يُغْسَلُ بَوْلُ الْجَارِيَةِ، وَيُنْضَحُ بَوْلُ الْغُلَامِ، مَا لَمْ يَطْعَمْ
“Dicuci dari air kencing bayi perempuan dan dibasahi dari air kencing bayi laki-laki, selama bayi laki-laki tersebut belum makan apa pun.” (HR. Abu Dawud [dalam Shahih Sunan Abu Dawud no. 363])
Dalam riwayat lain, Qatadah berkata,
هَذَا مَا لَمْ يَطْعَمَا الطَّعَامَ، فَإِذَا طَعِمَا غُسِلَا جَمِيْعًا
“Hukum ini berlaku jika keduanya belum memakan makanan. Apabila sudah makan, (yang terkena kencing keduanya) dicuci.” (HR. Abu Dawud [dalam Shahih Sunan Abu Dawud no. 364])
Dari hadits-hadits di atas dapat diambil faedah sebagai berikut.
Demikianlah, saudariku muslimah, cara menyucikan baju kita apabila terkena darah haid beserta tahapan mencucinya. Baju tersebut dapat kita kenakan kembali setelah dicuci, termasuk untuk shalat.

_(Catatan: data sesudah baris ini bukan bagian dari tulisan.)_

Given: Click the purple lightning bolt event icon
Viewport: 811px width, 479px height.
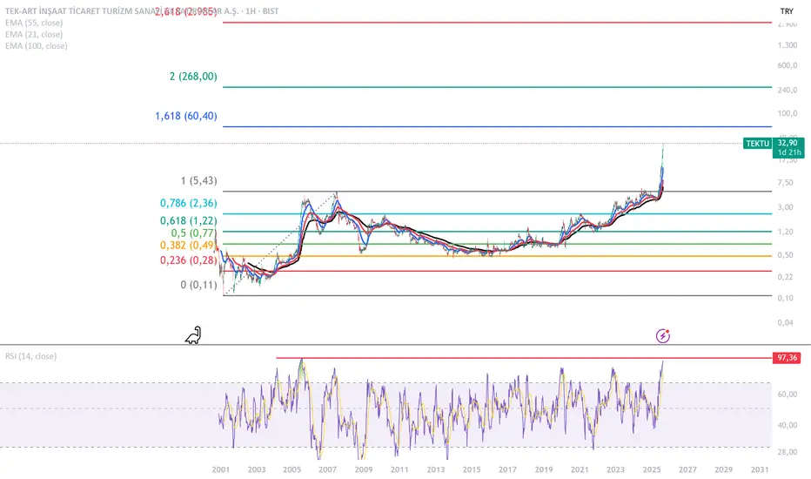Looking at the screenshot, I should pos(663,335).
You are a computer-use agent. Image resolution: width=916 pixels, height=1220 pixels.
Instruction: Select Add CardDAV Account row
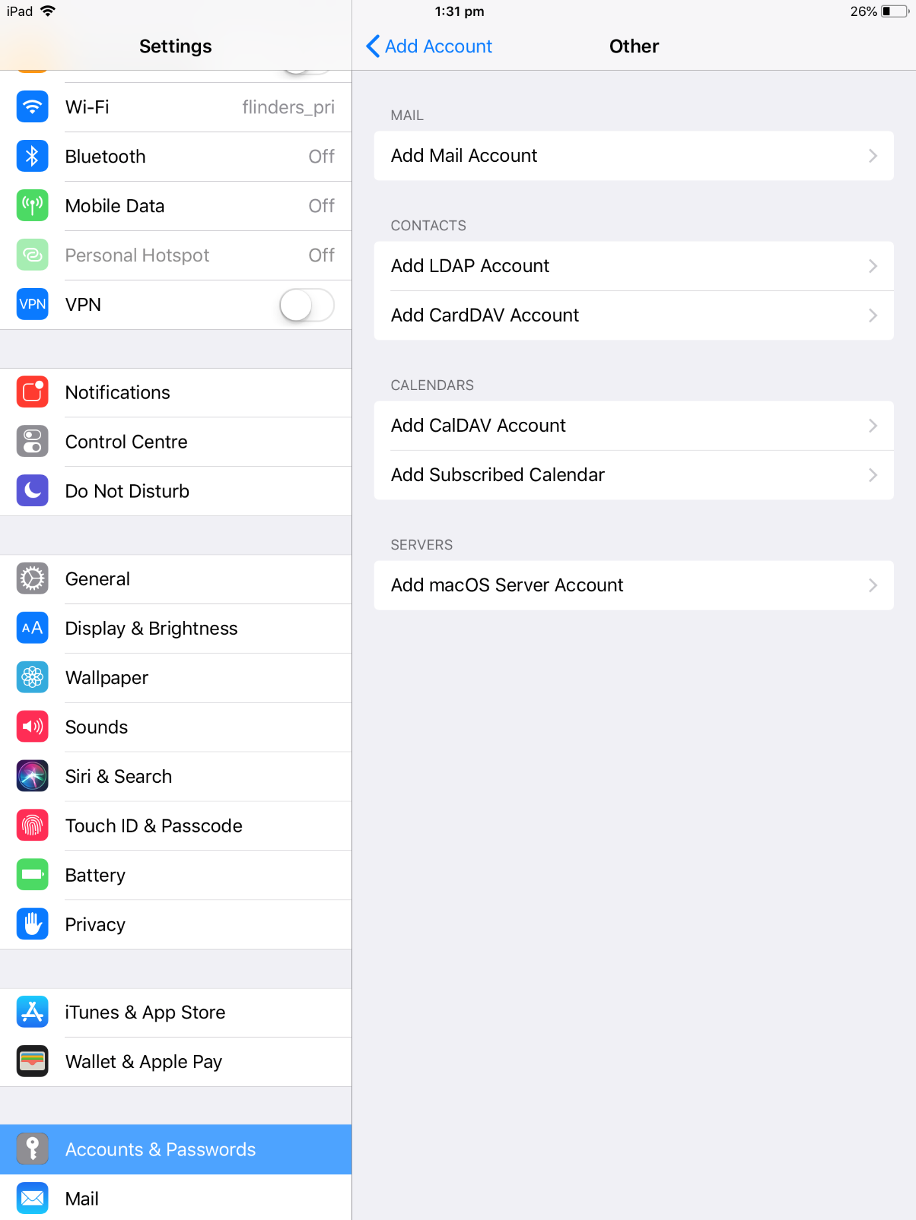[x=634, y=315]
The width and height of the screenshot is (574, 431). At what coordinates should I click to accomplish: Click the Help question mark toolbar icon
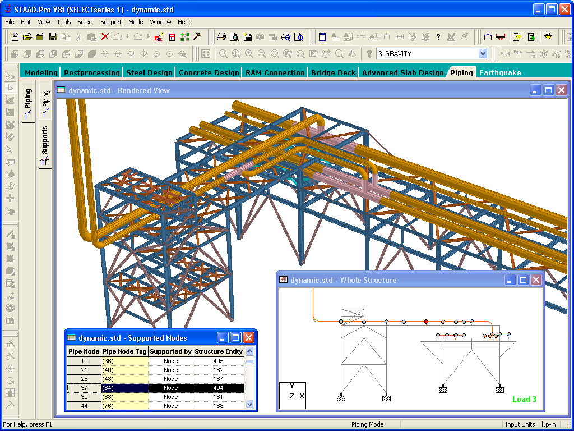point(438,37)
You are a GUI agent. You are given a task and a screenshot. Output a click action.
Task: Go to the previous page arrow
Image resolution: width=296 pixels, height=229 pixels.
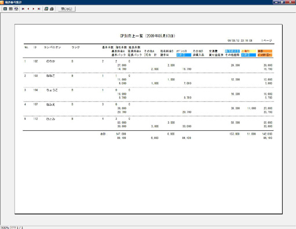click(x=28, y=9)
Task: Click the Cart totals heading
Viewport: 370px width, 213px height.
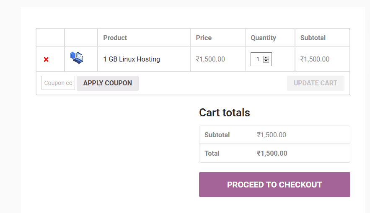Action: [225, 113]
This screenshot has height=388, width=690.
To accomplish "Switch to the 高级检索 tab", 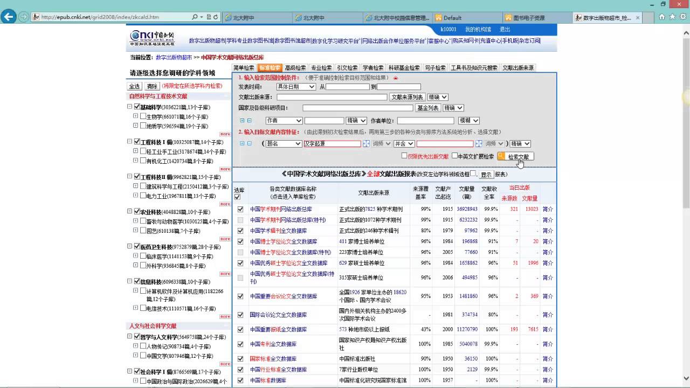I will click(x=295, y=68).
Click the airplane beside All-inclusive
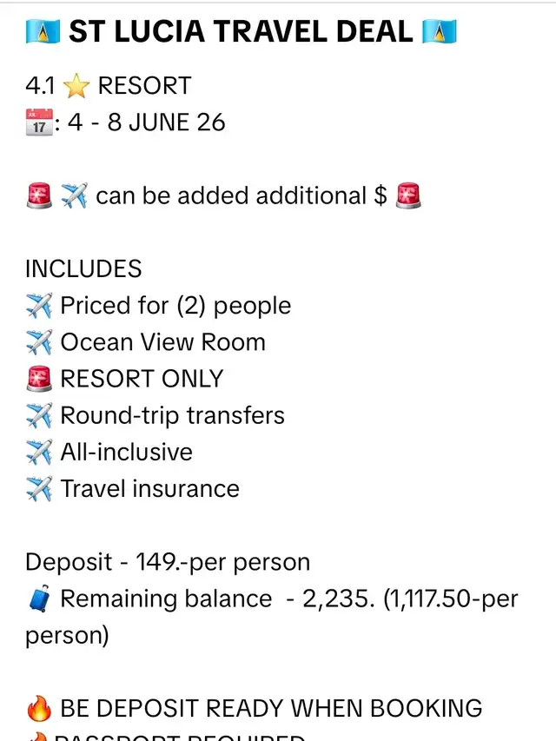This screenshot has height=741, width=556. pos(39,452)
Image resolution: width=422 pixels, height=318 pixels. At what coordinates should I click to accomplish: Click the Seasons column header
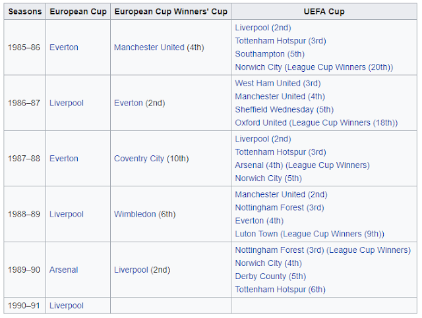25,12
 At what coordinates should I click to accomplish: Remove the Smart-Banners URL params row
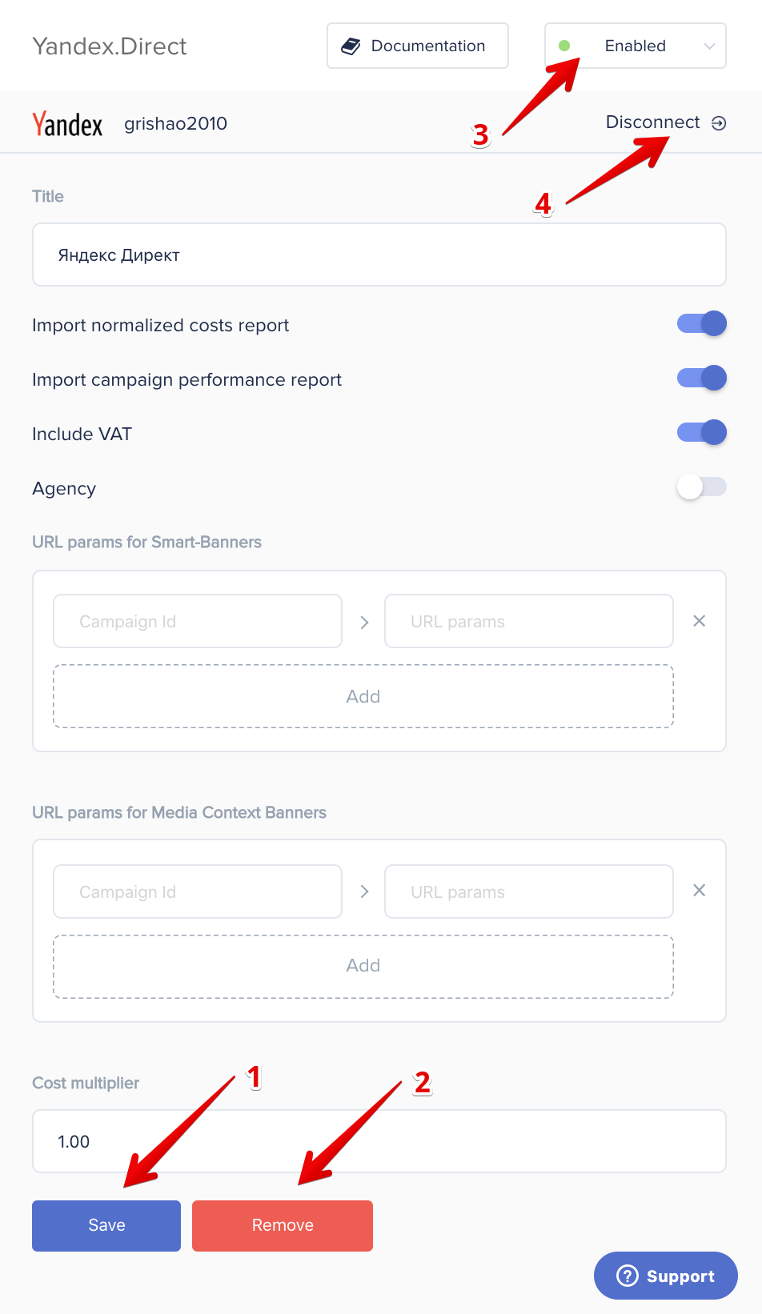pos(699,621)
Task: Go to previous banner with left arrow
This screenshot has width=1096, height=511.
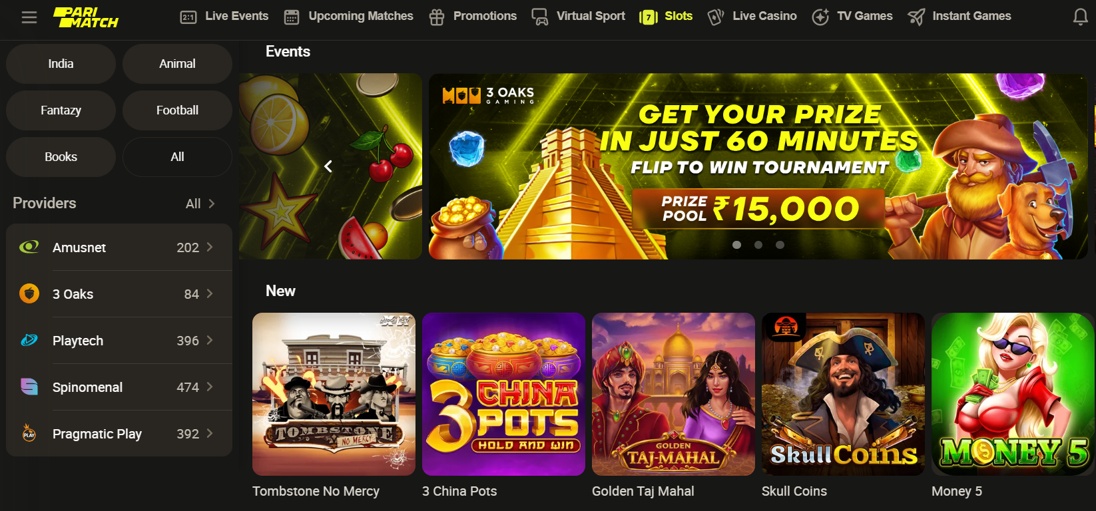Action: pos(328,166)
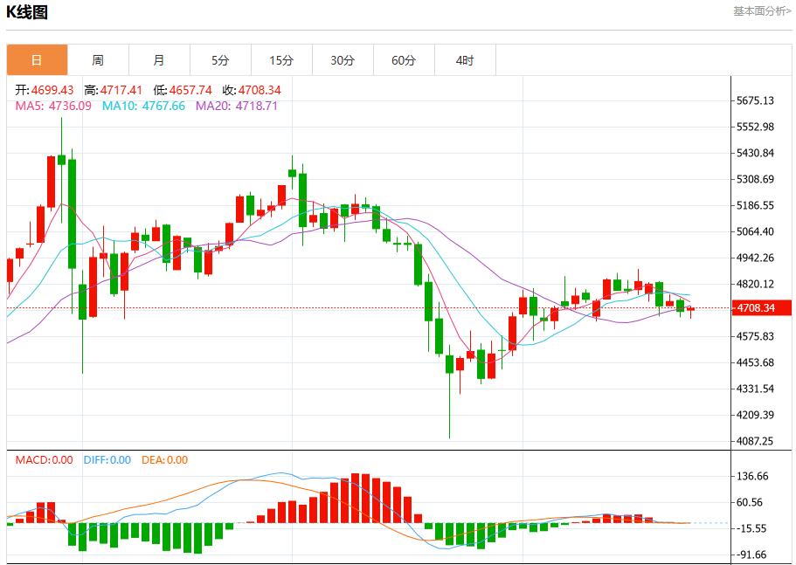Click the MA5 indicator label
The height and width of the screenshot is (565, 796).
tap(53, 106)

Jika baju kita terkena air kencing bayi—karena mayoritas wanita sering bersama bayi—, apabila bayi tersebut bayi laki-laki yang masih dalam penyusuan ibu dan belum memakan makanan, baju tersebut cukup dibasahi dengan air. Adapun baju yang terkena air kencing bayi perempuan, harus dicuci. Apabila keduanya telah makan makanan, baju tersebut harus dicuci.
Wallahu a’lam.
[1] Makna رَشَّ sama dengan نَضَحَ. Adapun اَلنَّضْحُ adalah membasahi seluruh najis dengan air yang banyak namun tidak sampai mengalir/menetes. (Disarikan dari kitab al-Minhaj Syarah Shahih Muslim karya al-Imam an-Nawawi hlm. 184 dan 186)
[2] Tahnik adalah mengunyah kurma atau yang semisalnya kemudian menggosokkan kunyahan kurma tersebut ke langit-langit mulut bayi.
[3] Lihat penjelasannya pada catatan kaki no. 1.